When you start exercising intensely, your body very quickly works up a sweat. In this sweat is a combination of water, salt, and a combination of sodium, potassium and chloride… just to name a few.
It is these excursions that are sought to be replaced in the body. The knee jerk reaction after hearing that you should try to replace these secretions every time you workout, but that is not the wisest decision to make. Let us explain why you should hold off on drinking sports drinks, except under certain circumstances.
You only need to start “replenishing” if you are working out for more than 60 minutes, or very intensely for 30 minutes
The human body only starts to lose noticeable amounts of the above mentioned secretions after about an hour of moderate to exercising, or after about a half hour of intense exercise.
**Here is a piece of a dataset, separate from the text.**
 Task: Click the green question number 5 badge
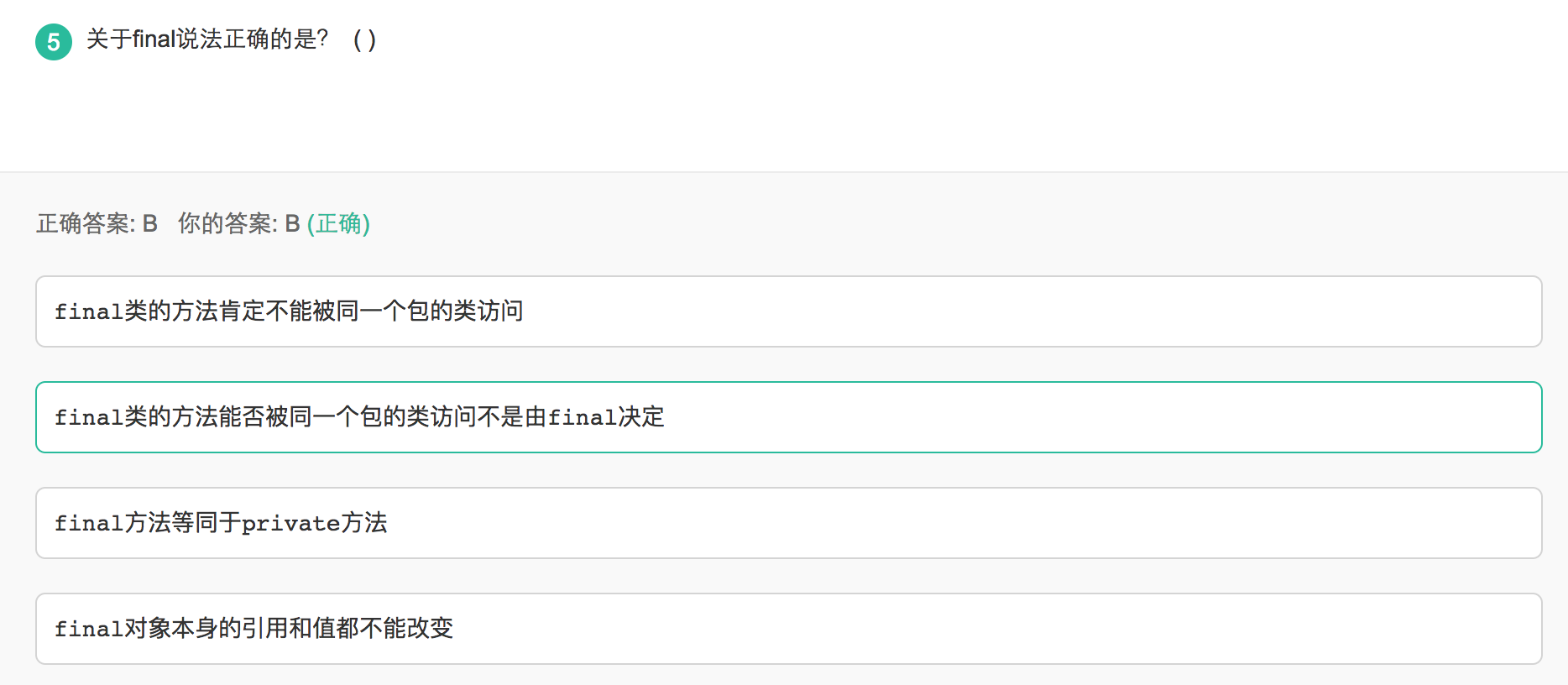54,42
Unless you are actually replacing the secretions that you have lost, then you are not actually doing much more than drinking a calorie filled and sweetened beverage. It may certainly taste better than water, but you may not be doing your body any favors by downing sports drinks every time you “exercise”.
If you are not replacing what is lost, then you are simply gaining, and a single bottle of sports drink can have as many as 214 calories. Unless your workout has you working intensely for at least a half hour, that sports drink will turn into nothing but body fat.
Sodium is the key to water retention when working out
The most essential secretion you need to know about is sodium. Both an electrolyte as well as a mineral, sodium is the element in the body that controls how water is utilized in the body. When there is a good amount of sodium in your body, the water is utilized as efficiently as possible. Controlling how well water moves in and out of individual cells and muscles, sodium is easily secreted out of the body when you sweat. Want to continue being able to utilize water an hour into your workout as when you started? --replenish electrolytes.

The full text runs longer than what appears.